CHALLENGE
Rewrite the data from the line containing "Screen dimensions: 665x499" through the line containing "Viewport: 1434px width, 836px" as a numbered list, leaving out any blank lines.
____ RECORDS TO PROCESS
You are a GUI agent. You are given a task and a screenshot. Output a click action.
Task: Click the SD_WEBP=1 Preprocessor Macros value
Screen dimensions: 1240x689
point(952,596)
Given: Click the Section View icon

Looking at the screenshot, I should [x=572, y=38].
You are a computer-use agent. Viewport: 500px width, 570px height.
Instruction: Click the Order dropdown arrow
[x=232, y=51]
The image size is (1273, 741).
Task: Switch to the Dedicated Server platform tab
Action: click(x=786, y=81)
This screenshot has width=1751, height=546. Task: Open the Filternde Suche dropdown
________
____ RECORDS TO PROCESS
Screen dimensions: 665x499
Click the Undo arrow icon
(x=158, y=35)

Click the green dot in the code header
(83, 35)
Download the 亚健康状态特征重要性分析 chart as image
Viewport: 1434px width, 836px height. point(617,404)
________
____ RECORDS TO PROCESS
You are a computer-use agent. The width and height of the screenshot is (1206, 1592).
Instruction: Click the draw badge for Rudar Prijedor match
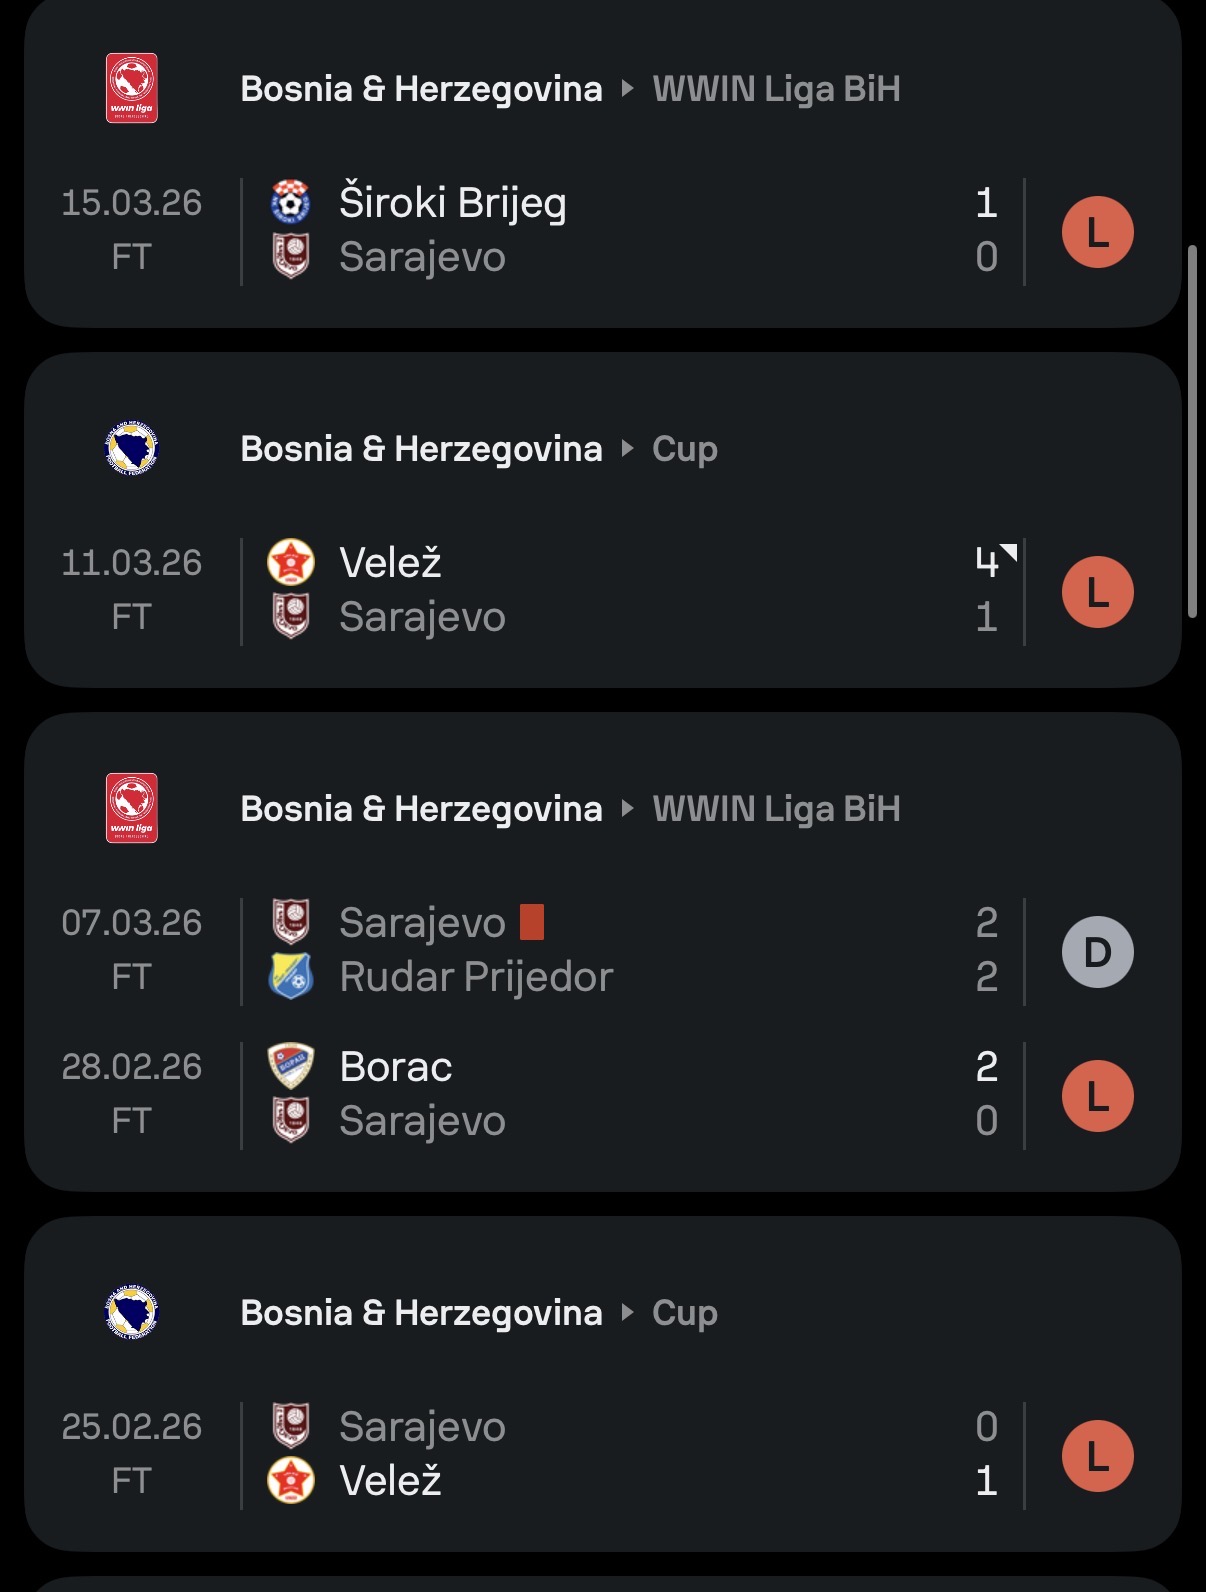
________
ANSWER
1. Screen dimensions: 665x499
2. Click the Undo arrow icon
3. (x=158, y=35)
4. Click the green dot in the code header
5. (83, 35)
6. Download the 亚健康状态特征重要性分析 chart as image
7. Viewport: 1434px width, 836px height. point(617,404)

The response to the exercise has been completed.